Information -

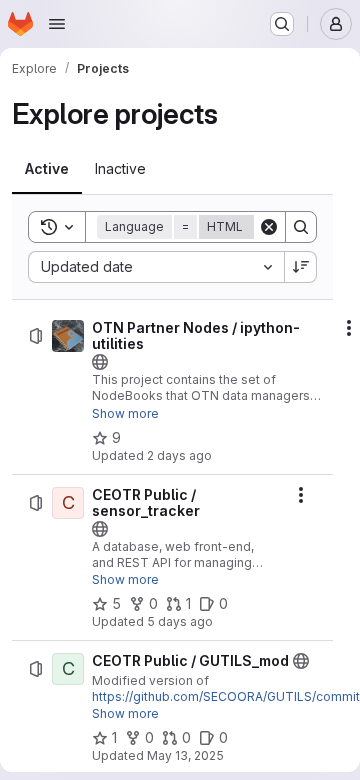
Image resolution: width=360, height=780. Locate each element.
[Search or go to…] (282, 24)
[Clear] (269, 227)
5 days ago (180, 621)
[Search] (301, 227)
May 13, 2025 (185, 755)
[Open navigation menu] (57, 24)
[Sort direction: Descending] (301, 267)
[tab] (47, 169)
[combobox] (156, 267)
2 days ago (179, 455)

Problem requirements - Every line of the data above should be returned exactly, with the pictures removed.

Solution -
Image resolution: width=360, height=780. Locate each element.
[Search or go to…] (282, 24)
[Clear] (269, 227)
5 days ago (180, 621)
[Search] (301, 227)
May 13, 2025 (185, 755)
[Open navigation menu] (57, 24)
[Sort direction: Descending] (301, 267)
[tab] (47, 169)
[combobox] (156, 267)
2 days ago (179, 455)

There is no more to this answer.